■ Set exercise: Pick out every line in the items below that contains the word "button", and copy each of those lines.

☆ ☆ ☆ ☆ ☆

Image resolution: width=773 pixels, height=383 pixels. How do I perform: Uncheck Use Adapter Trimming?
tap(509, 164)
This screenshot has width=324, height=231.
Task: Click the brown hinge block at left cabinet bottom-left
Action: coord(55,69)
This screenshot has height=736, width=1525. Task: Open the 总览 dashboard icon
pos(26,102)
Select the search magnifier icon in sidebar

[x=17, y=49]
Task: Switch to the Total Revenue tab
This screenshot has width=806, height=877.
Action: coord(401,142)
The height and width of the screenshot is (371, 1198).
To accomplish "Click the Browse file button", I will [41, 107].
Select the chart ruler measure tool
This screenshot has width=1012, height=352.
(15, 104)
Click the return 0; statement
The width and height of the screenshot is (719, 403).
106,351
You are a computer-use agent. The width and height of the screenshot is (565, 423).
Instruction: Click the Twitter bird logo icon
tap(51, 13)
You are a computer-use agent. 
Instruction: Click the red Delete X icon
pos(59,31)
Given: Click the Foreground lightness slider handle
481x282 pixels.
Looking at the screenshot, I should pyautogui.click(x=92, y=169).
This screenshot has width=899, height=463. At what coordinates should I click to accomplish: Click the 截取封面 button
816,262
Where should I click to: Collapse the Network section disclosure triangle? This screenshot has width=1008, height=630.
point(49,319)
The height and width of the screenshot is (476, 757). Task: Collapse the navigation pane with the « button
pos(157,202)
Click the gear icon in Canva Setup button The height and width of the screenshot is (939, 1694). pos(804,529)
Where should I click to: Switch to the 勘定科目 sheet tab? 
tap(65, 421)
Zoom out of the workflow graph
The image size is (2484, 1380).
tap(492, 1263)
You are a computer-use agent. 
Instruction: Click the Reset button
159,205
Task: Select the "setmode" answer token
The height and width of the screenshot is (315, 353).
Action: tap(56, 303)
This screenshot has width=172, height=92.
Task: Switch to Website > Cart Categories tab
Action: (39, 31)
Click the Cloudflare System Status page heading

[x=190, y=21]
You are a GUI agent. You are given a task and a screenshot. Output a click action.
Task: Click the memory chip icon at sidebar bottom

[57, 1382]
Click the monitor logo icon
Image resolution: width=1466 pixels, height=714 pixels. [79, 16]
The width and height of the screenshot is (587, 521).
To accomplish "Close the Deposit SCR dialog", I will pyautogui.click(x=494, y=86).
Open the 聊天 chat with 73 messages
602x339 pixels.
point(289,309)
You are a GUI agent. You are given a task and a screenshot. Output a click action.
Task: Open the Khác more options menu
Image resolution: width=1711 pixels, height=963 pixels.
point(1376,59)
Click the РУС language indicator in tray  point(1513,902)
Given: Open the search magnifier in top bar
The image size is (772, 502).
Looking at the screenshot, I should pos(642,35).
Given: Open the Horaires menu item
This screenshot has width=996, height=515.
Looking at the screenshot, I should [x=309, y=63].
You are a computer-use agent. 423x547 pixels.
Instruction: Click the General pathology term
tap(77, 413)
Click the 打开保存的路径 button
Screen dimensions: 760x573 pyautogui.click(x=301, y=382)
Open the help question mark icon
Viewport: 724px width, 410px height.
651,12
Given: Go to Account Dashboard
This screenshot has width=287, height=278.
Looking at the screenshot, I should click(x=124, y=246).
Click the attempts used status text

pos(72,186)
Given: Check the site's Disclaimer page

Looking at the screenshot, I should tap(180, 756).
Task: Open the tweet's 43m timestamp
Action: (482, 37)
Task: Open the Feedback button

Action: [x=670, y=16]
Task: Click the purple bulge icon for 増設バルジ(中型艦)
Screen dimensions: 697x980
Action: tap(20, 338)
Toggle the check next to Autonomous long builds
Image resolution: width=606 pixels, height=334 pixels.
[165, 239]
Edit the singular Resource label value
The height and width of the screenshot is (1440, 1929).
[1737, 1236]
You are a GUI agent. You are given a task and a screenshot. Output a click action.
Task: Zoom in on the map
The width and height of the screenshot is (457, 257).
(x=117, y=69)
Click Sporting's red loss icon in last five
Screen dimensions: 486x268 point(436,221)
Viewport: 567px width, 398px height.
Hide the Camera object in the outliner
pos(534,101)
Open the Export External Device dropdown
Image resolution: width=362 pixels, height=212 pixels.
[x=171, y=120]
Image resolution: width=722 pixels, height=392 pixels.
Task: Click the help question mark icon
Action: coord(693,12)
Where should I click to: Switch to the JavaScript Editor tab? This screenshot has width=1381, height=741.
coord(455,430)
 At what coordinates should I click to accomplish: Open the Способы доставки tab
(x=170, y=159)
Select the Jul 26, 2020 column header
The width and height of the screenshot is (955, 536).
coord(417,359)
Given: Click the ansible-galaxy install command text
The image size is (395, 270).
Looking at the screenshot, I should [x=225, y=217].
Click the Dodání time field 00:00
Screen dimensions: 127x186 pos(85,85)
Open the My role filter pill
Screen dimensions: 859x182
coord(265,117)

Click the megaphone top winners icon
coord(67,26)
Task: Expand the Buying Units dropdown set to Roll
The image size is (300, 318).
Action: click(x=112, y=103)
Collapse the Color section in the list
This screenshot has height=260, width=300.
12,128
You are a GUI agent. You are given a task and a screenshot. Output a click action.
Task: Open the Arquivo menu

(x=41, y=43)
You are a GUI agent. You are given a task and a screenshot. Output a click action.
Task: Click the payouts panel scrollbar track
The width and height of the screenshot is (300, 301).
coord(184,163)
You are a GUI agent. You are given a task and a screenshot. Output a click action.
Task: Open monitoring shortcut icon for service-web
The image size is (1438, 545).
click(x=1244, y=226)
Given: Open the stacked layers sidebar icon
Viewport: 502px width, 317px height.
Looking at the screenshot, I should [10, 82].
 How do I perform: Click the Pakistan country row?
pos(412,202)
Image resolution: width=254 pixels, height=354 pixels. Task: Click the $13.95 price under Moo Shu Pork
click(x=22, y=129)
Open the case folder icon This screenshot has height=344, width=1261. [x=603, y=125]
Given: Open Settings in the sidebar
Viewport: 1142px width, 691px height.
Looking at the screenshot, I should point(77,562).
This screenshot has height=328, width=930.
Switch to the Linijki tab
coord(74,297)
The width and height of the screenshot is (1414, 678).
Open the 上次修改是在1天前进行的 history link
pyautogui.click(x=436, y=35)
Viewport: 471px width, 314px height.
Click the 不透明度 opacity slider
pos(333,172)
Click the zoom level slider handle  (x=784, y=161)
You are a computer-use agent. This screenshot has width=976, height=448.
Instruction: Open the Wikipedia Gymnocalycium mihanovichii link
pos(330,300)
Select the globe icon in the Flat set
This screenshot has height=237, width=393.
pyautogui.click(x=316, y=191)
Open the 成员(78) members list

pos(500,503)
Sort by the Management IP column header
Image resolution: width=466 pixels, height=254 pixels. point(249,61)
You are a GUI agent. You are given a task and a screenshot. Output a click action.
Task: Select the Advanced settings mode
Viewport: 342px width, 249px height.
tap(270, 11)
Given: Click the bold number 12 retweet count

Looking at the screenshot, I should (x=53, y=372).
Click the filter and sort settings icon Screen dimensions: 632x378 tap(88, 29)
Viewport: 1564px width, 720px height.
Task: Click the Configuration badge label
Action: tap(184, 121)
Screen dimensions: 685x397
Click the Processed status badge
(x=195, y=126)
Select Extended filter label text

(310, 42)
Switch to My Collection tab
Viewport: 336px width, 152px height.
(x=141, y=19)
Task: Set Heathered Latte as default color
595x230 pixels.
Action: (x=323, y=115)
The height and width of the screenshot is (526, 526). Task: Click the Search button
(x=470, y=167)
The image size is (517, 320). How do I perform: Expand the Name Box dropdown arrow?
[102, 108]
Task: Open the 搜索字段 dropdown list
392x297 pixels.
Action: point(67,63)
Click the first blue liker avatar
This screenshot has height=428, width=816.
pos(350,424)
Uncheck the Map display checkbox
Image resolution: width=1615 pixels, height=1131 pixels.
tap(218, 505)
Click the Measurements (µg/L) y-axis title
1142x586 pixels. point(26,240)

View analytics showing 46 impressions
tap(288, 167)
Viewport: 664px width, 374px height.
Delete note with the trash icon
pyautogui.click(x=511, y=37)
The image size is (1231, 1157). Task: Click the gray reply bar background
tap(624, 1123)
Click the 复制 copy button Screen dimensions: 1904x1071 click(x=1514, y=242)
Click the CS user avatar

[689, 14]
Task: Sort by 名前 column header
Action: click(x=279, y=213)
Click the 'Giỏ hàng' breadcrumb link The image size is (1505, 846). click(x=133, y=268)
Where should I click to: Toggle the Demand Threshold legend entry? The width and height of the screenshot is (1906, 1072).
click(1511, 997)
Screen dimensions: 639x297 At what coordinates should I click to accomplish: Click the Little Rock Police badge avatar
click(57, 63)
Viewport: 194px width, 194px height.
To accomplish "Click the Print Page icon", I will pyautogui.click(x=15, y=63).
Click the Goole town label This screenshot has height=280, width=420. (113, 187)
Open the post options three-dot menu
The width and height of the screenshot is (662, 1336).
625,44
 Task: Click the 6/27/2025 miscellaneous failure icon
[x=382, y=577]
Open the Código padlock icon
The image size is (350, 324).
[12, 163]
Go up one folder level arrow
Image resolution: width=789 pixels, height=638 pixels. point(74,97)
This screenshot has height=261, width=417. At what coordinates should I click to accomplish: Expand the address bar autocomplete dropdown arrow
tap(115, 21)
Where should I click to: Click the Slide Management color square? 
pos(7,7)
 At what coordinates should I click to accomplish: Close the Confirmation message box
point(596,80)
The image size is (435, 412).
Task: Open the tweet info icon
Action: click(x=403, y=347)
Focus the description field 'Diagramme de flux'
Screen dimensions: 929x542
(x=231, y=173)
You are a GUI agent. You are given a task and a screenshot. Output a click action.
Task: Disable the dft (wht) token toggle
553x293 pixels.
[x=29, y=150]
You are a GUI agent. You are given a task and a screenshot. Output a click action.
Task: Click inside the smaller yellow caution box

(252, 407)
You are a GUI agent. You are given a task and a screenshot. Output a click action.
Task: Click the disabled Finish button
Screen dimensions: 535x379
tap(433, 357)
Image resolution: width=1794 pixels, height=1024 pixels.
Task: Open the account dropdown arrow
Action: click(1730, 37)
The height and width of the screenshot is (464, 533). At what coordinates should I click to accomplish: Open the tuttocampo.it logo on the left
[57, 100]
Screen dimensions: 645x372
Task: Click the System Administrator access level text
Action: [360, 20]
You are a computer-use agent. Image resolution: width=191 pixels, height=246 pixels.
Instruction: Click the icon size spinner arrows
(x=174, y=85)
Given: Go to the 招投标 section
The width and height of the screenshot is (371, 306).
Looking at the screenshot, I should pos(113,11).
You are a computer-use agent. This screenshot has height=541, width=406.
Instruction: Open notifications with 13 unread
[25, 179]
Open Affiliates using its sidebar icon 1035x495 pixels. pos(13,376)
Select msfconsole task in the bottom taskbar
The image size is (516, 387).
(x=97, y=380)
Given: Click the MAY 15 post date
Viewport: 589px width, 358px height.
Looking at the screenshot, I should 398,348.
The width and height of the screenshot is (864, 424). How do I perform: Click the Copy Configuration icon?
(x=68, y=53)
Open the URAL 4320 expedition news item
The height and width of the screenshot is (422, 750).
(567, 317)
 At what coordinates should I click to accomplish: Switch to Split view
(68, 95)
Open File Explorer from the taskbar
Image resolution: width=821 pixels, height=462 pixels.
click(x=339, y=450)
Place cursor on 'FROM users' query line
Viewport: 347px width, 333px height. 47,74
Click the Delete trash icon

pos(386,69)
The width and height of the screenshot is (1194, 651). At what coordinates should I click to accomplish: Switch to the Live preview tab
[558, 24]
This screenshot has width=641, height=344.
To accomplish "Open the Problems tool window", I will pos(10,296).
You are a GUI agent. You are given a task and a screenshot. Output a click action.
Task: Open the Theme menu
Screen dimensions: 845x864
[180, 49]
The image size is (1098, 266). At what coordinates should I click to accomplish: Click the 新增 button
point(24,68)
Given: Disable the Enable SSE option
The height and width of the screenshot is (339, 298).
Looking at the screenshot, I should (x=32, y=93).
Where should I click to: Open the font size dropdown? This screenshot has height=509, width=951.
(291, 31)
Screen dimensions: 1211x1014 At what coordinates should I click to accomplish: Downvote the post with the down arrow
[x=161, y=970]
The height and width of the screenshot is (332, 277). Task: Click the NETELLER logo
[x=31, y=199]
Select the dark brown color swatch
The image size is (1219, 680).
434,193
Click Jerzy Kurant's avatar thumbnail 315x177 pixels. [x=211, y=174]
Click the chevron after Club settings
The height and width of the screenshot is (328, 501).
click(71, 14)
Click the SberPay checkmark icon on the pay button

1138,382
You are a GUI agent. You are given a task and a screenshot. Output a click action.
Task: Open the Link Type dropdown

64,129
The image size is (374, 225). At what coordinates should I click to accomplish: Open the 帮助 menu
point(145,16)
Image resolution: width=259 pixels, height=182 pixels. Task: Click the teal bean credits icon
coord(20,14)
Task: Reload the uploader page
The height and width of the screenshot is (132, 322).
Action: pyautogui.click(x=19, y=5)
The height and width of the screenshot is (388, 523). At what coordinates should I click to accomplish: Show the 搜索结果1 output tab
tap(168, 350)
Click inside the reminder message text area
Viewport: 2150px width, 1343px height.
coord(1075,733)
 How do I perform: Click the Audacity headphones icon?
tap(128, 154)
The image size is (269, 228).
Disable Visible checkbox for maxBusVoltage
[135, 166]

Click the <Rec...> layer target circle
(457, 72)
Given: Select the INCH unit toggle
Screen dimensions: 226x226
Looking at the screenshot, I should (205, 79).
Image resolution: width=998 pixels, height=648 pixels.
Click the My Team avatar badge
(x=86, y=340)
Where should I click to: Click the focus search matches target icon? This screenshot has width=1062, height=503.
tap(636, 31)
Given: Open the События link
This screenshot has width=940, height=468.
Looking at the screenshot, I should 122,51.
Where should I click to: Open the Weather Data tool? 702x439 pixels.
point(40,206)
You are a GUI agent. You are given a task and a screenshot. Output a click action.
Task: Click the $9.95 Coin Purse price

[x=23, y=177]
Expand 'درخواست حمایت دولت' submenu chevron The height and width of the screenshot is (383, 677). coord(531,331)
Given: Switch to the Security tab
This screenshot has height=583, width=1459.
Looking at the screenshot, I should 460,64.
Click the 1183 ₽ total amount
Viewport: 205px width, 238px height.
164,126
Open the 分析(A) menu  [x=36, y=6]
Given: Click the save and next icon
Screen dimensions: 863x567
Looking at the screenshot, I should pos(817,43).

☆ ☆ ☆ ☆ ☆

■ Response to the task:
To accomplish "Click the Browse file button", I will [41, 107].
This screenshot has width=899, height=463. At what coordinates should I click to accomplish: Click the 截取封面 button
The height and width of the screenshot is (476, 757). Task: Collapse the navigation pane with the « button
Click the gear icon in Canva Setup button The height and width of the screenshot is (939, 1694). pos(804,529)
Instruction: Click the Reset button
Click the 打开保存的路径 button
Task: Open the Feedback button
The height and width of the screenshot is (526, 526). Task: Click the Search button
Click the 复制 copy button Screen dimensions: 1904x1071 click(x=1514, y=242)
Task: Click the disabled Finish button
The image size is (1098, 266). At what coordinates should I click to accomplish: Click the 新增 button
Click the SberPay checkmark icon on the pay button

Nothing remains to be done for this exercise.